Short task: Could you copy every one of the rows below word for word?

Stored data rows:
* Start *

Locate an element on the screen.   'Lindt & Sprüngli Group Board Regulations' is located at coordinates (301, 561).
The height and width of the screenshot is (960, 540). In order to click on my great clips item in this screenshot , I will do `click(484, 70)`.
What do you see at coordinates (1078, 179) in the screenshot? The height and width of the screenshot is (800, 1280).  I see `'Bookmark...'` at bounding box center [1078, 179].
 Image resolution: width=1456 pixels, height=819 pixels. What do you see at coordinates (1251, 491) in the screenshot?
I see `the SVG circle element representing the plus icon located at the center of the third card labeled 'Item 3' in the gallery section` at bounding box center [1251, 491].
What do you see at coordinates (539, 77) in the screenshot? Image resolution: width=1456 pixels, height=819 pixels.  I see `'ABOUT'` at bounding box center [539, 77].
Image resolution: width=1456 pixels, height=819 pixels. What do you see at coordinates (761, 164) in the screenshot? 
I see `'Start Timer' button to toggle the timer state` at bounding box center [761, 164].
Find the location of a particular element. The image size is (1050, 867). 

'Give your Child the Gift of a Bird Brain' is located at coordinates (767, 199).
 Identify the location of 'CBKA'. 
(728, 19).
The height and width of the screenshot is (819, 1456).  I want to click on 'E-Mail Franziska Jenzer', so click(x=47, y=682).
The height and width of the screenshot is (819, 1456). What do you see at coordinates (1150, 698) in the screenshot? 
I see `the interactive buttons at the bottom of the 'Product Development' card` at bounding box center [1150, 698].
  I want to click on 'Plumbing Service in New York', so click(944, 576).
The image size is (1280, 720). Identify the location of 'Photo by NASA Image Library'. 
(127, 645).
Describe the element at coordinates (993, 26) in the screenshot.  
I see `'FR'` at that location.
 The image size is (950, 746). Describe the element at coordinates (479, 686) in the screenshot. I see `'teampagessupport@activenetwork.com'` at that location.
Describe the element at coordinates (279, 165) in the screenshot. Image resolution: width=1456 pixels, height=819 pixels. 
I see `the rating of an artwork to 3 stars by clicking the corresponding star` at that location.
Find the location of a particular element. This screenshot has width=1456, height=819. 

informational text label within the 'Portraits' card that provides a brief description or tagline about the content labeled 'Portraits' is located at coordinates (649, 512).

* End *

Response to the exercise:
Locate an element on the screen.   'Lindt & Sprüngli Group Board Regulations' is located at coordinates (301, 561).
The height and width of the screenshot is (960, 540). In order to click on my great clips item in this screenshot , I will do `click(484, 70)`.
What do you see at coordinates (1078, 179) in the screenshot? The height and width of the screenshot is (800, 1280).  I see `'Bookmark...'` at bounding box center [1078, 179].
 Image resolution: width=1456 pixels, height=819 pixels. What do you see at coordinates (1251, 491) in the screenshot?
I see `the SVG circle element representing the plus icon located at the center of the third card labeled 'Item 3' in the gallery section` at bounding box center [1251, 491].
What do you see at coordinates (539, 77) in the screenshot? Image resolution: width=1456 pixels, height=819 pixels.  I see `'ABOUT'` at bounding box center [539, 77].
Image resolution: width=1456 pixels, height=819 pixels. What do you see at coordinates (761, 164) in the screenshot? 
I see `'Start Timer' button to toggle the timer state` at bounding box center [761, 164].
Find the location of a particular element. The image size is (1050, 867). 

'Give your Child the Gift of a Bird Brain' is located at coordinates (767, 199).
 Identify the location of 'CBKA'. 
(728, 19).
The height and width of the screenshot is (819, 1456).  I want to click on 'E-Mail Franziska Jenzer', so click(x=47, y=682).
The height and width of the screenshot is (819, 1456). What do you see at coordinates (1150, 698) in the screenshot? 
I see `the interactive buttons at the bottom of the 'Product Development' card` at bounding box center [1150, 698].
  I want to click on 'Plumbing Service in New York', so click(944, 576).
The image size is (1280, 720). Identify the location of 'Photo by NASA Image Library'. 
(127, 645).
Describe the element at coordinates (993, 26) in the screenshot.  
I see `'FR'` at that location.
 The image size is (950, 746). Describe the element at coordinates (479, 686) in the screenshot. I see `'teampagessupport@activenetwork.com'` at that location.
Describe the element at coordinates (279, 165) in the screenshot. Image resolution: width=1456 pixels, height=819 pixels. 
I see `the rating of an artwork to 3 stars by clicking the corresponding star` at that location.
Find the location of a particular element. This screenshot has width=1456, height=819. 

informational text label within the 'Portraits' card that provides a brief description or tagline about the content labeled 'Portraits' is located at coordinates (649, 512).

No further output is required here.